═════ DATA PROVIDED

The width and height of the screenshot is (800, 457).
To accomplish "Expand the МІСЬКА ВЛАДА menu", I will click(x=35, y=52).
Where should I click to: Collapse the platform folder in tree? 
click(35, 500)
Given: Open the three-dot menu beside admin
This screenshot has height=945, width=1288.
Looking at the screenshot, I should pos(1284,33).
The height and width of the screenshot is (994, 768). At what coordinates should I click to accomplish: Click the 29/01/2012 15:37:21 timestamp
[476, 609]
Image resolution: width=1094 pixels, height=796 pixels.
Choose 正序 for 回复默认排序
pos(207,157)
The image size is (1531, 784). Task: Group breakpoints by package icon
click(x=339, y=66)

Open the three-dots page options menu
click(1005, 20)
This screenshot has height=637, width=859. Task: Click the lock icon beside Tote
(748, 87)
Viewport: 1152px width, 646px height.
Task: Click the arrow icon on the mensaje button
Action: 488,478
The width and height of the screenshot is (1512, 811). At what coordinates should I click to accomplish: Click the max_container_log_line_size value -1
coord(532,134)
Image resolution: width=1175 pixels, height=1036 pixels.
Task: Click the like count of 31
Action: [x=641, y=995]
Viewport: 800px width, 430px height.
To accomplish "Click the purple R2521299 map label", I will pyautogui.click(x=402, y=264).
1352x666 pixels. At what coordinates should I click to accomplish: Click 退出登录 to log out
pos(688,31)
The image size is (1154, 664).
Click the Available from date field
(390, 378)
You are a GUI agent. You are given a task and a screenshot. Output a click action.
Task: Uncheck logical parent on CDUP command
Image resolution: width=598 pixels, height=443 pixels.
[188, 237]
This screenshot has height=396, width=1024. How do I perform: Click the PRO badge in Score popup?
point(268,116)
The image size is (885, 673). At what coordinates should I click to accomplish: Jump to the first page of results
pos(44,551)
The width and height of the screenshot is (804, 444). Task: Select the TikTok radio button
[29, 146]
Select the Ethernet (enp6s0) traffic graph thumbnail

══════════

> **WHAT YOU WILL DO**
Nothing in the records should change when you repeat them all.

> **OUTPUT BELOW**
The width and height of the screenshot is (800, 457).
To accomplish "Expand the МІСЬКА ВЛАДА menu", I will click(x=35, y=52).
Where should I click to: Collapse the platform folder in tree? 
click(35, 500)
Given: Open the three-dot menu beside admin
This screenshot has height=945, width=1288.
Looking at the screenshot, I should pos(1284,33).
The height and width of the screenshot is (994, 768). At what coordinates should I click to accomplish: Click the 29/01/2012 15:37:21 timestamp
[476, 609]
Image resolution: width=1094 pixels, height=796 pixels.
Choose 正序 for 回复默认排序
pos(207,157)
The image size is (1531, 784). Task: Group breakpoints by package icon
click(x=339, y=66)

Open the three-dots page options menu
click(1005, 20)
This screenshot has height=637, width=859. Task: Click the lock icon beside Tote
(748, 87)
Viewport: 1152px width, 646px height.
Task: Click the arrow icon on the mensaje button
Action: 488,478
The width and height of the screenshot is (1512, 811). At what coordinates should I click to accomplish: Click the max_container_log_line_size value -1
coord(532,134)
Image resolution: width=1175 pixels, height=1036 pixels.
Task: Click the like count of 31
Action: [x=641, y=995]
Viewport: 800px width, 430px height.
To accomplish "Click the purple R2521299 map label", I will pyautogui.click(x=402, y=264).
1352x666 pixels. At what coordinates should I click to accomplish: Click 退出登录 to log out
pos(688,31)
The image size is (1154, 664).
Click the Available from date field
(390, 378)
You are a GUI agent. You are given a task and a screenshot. Output a click action.
Task: Uncheck logical parent on CDUP command
Image resolution: width=598 pixels, height=443 pixels.
[188, 237]
This screenshot has height=396, width=1024. How do I perform: Click the PRO badge in Score popup?
point(268,116)
The image size is (885, 673). At what coordinates should I click to accomplish: Jump to the first page of results
pos(44,551)
The width and height of the screenshot is (804, 444). Task: Select the TikTok radio button
[29, 146]
Select the Ethernet (enp6s0) traffic graph thumbnail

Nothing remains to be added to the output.